(Saved entries)
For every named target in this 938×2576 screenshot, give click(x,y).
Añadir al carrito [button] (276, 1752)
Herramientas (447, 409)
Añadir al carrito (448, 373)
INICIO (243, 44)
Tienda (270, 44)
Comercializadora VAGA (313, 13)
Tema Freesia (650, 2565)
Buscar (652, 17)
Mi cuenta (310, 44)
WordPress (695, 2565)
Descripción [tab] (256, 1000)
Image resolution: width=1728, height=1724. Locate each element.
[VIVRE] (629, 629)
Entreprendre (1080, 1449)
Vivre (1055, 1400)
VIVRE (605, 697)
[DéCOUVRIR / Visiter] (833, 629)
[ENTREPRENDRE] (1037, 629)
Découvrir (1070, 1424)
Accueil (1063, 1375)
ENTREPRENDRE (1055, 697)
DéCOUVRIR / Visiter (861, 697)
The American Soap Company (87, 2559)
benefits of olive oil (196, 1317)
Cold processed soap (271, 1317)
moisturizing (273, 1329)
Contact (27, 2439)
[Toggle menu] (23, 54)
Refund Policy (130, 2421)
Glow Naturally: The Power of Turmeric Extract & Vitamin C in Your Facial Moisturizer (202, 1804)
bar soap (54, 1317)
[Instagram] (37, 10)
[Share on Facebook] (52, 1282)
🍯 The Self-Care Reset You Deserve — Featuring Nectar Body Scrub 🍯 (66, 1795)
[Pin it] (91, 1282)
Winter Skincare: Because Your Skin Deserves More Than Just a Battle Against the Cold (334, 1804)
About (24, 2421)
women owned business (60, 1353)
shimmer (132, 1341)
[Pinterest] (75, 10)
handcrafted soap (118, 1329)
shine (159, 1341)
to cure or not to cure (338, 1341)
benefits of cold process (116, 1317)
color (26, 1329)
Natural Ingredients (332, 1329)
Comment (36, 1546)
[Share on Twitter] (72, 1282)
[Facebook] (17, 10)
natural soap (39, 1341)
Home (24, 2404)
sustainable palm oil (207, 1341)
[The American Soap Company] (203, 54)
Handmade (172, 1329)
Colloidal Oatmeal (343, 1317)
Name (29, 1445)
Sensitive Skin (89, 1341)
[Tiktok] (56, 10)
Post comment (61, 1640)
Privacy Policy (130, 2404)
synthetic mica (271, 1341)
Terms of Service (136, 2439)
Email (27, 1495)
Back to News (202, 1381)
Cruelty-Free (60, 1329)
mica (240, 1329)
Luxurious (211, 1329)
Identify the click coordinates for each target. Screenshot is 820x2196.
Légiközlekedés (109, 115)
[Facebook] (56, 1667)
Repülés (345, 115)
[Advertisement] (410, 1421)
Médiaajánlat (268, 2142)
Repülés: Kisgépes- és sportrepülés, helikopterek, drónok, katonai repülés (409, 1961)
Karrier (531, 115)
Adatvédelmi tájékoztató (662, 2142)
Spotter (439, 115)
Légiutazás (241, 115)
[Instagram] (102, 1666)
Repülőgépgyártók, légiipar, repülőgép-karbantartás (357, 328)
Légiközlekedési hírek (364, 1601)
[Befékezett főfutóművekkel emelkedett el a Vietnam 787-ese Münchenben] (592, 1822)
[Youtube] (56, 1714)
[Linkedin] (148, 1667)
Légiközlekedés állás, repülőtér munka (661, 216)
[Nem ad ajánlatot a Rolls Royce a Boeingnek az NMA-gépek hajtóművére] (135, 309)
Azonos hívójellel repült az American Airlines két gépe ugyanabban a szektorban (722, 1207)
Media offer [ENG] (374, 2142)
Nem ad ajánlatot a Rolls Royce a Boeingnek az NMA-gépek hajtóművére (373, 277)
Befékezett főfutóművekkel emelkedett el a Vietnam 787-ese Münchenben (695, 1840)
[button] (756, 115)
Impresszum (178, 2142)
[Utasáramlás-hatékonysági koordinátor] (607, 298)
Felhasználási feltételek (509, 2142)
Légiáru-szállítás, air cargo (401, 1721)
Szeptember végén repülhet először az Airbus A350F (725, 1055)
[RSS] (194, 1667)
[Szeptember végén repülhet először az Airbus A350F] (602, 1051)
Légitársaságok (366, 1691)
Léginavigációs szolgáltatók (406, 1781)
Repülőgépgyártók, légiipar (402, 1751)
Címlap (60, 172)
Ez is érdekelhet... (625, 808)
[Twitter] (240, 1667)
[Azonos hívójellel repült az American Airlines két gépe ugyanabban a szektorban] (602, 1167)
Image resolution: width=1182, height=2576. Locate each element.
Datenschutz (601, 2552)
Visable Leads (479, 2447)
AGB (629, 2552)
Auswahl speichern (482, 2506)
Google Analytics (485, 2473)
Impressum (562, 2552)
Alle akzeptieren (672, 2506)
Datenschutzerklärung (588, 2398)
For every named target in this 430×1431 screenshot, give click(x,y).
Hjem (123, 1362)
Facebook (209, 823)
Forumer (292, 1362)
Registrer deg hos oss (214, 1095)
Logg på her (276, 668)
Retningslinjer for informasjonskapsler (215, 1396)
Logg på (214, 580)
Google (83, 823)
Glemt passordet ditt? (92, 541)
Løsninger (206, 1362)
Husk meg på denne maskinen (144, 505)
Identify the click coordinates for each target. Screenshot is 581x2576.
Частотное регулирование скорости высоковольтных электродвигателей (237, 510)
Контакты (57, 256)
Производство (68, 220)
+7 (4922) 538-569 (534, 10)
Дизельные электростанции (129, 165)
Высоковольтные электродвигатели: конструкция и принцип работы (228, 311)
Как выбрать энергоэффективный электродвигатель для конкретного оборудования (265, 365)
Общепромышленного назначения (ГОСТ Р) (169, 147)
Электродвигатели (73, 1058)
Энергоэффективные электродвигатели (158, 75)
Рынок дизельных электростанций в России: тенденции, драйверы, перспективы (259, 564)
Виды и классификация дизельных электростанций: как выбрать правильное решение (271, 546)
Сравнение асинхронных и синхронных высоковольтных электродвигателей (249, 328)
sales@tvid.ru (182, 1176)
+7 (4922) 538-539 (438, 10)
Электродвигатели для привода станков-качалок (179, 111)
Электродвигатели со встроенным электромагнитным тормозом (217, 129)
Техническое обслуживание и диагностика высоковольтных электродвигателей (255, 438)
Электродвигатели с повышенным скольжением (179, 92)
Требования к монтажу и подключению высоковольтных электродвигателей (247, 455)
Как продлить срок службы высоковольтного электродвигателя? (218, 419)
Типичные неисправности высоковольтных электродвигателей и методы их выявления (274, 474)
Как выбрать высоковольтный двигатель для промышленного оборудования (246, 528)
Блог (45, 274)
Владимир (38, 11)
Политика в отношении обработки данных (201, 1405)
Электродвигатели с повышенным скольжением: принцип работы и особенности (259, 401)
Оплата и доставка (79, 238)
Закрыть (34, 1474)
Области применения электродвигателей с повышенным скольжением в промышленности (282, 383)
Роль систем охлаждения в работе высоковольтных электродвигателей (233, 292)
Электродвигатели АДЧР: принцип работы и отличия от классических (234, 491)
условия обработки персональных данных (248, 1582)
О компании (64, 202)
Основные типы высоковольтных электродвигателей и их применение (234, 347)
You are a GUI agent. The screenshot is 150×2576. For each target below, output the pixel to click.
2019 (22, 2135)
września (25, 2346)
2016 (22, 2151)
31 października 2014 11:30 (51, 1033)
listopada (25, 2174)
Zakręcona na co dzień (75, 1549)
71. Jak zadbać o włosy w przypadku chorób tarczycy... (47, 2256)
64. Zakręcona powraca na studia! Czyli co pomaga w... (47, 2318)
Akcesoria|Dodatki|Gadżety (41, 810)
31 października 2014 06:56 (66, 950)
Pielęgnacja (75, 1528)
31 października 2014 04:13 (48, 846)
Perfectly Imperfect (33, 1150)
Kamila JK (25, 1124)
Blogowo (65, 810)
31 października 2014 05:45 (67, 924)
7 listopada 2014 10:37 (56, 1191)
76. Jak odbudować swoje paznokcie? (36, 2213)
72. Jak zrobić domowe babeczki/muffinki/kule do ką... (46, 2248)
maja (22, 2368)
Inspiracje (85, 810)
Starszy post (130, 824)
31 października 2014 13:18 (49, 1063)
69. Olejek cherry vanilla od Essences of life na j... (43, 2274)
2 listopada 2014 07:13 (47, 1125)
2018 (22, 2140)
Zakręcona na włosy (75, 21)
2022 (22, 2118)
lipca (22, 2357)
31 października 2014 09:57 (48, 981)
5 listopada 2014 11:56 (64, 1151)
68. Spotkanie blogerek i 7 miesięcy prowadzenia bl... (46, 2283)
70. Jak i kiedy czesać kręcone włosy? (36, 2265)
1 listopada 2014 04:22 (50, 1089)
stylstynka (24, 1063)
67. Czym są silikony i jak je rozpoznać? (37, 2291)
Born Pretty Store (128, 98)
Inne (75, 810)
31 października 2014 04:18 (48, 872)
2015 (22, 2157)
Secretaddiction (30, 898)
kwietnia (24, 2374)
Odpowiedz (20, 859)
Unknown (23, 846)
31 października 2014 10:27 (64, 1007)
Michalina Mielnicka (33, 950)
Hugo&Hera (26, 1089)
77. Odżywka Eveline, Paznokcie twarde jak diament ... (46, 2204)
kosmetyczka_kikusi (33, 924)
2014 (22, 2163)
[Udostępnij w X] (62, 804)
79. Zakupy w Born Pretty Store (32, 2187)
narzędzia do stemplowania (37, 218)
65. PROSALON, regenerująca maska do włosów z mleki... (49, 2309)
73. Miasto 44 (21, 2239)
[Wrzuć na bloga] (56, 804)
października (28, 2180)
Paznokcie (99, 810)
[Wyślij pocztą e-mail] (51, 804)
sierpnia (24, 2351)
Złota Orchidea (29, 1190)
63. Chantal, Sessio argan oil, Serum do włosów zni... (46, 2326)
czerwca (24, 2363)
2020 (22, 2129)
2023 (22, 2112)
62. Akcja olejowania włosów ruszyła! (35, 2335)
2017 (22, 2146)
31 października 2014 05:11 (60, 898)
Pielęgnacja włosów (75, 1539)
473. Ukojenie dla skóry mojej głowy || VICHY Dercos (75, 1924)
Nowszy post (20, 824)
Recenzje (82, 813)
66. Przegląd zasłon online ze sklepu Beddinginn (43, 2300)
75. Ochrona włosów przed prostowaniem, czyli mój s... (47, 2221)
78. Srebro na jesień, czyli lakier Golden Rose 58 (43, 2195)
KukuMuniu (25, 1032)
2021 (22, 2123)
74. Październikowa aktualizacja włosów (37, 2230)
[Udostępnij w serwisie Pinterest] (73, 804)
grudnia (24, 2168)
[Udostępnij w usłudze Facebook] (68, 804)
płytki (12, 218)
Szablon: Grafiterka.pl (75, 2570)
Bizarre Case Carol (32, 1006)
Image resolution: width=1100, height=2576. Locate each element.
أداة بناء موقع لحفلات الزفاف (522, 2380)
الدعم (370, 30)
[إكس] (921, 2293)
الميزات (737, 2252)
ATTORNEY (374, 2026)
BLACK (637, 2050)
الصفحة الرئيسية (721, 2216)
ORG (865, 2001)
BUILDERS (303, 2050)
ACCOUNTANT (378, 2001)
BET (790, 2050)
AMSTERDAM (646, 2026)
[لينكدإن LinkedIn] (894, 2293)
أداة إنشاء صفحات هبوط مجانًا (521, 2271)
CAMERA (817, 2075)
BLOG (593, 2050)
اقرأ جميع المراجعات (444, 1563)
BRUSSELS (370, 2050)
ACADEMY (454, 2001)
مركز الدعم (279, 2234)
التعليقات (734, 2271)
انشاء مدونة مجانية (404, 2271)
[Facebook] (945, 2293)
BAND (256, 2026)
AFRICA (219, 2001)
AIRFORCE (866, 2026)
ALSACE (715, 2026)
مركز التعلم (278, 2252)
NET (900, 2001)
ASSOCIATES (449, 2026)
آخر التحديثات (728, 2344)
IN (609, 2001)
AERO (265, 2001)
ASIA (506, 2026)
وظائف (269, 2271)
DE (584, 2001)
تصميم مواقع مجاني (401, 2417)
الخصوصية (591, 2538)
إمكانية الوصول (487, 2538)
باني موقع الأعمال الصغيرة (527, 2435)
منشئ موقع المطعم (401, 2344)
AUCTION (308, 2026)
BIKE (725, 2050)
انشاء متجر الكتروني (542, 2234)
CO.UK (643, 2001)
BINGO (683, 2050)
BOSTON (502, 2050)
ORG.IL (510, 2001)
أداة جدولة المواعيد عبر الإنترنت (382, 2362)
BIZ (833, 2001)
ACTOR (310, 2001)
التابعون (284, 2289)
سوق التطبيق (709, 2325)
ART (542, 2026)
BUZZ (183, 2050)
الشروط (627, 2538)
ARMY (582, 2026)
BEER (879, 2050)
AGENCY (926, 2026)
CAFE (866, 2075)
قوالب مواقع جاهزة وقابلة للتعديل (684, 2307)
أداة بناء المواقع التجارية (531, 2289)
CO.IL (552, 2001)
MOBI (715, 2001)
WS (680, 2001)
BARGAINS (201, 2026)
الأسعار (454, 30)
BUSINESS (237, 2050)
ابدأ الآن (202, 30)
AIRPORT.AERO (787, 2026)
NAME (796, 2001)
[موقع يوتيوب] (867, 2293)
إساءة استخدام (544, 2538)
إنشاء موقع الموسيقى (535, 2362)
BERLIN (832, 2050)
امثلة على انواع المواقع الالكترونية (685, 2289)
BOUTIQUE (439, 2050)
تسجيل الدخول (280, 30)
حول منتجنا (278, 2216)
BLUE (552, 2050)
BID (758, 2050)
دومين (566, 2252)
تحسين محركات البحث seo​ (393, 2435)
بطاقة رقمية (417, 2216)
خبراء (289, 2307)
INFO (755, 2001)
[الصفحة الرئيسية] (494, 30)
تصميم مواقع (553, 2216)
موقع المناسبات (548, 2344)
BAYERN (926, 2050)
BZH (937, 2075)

Your instructions:
All that is wanted is the stretch of lines above from the one containing "5 listopada 2014 11:56 (64, 1151)" through the one containing "Recenzje (82, 813)", duplicated exactly.

Solved problem:
5 listopada 2014 11:56 (64, 1151)
68. Spotkanie blogerek i 7 miesięcy prowadzenia bl... (46, 2283)
70. Jak i kiedy czesać kręcone włosy? (36, 2265)
1 listopada 2014 04:22 (50, 1089)
stylstynka (24, 1063)
67. Czym są silikony i jak je rozpoznać? (37, 2291)
Born Pretty Store (128, 98)
Inne (75, 810)
31 października 2014 04:18 (48, 872)
2015 (22, 2157)
Secretaddiction (30, 898)
kwietnia (24, 2374)
Odpowiedz (20, 859)
Unknown (23, 846)
31 października 2014 10:27 (64, 1007)
Michalina Mielnicka (33, 950)
Hugo&Hera (26, 1089)
77. Odżywka Eveline, Paznokcie twarde jak diament ... (46, 2204)
kosmetyczka_kikusi (33, 924)
2014 (22, 2163)
[Udostępnij w X] (62, 804)
79. Zakupy w Born Pretty Store (32, 2187)
narzędzia do stemplowania (37, 218)
65. PROSALON, regenerująca maska do włosów z mleki... (49, 2309)
73. Miasto 44 (21, 2239)
[Wrzuć na bloga] (56, 804)
października (28, 2180)
Paznokcie (99, 810)
[Wyślij pocztą e-mail] (51, 804)
sierpnia (24, 2351)
Złota Orchidea (29, 1190)
63. Chantal, Sessio argan oil, Serum do włosów zni... (46, 2326)
czerwca (24, 2363)
2020 (22, 2129)
2023 (22, 2112)
62. Akcja olejowania włosów ruszyła! (35, 2335)
2017 (22, 2146)
31 października 2014 05:11 (60, 898)
Pielęgnacja włosów (75, 1539)
473. Ukojenie dla skóry mojej głowy || VICHY Dercos (75, 1924)
Nowszy post (20, 824)
Recenzje (82, 813)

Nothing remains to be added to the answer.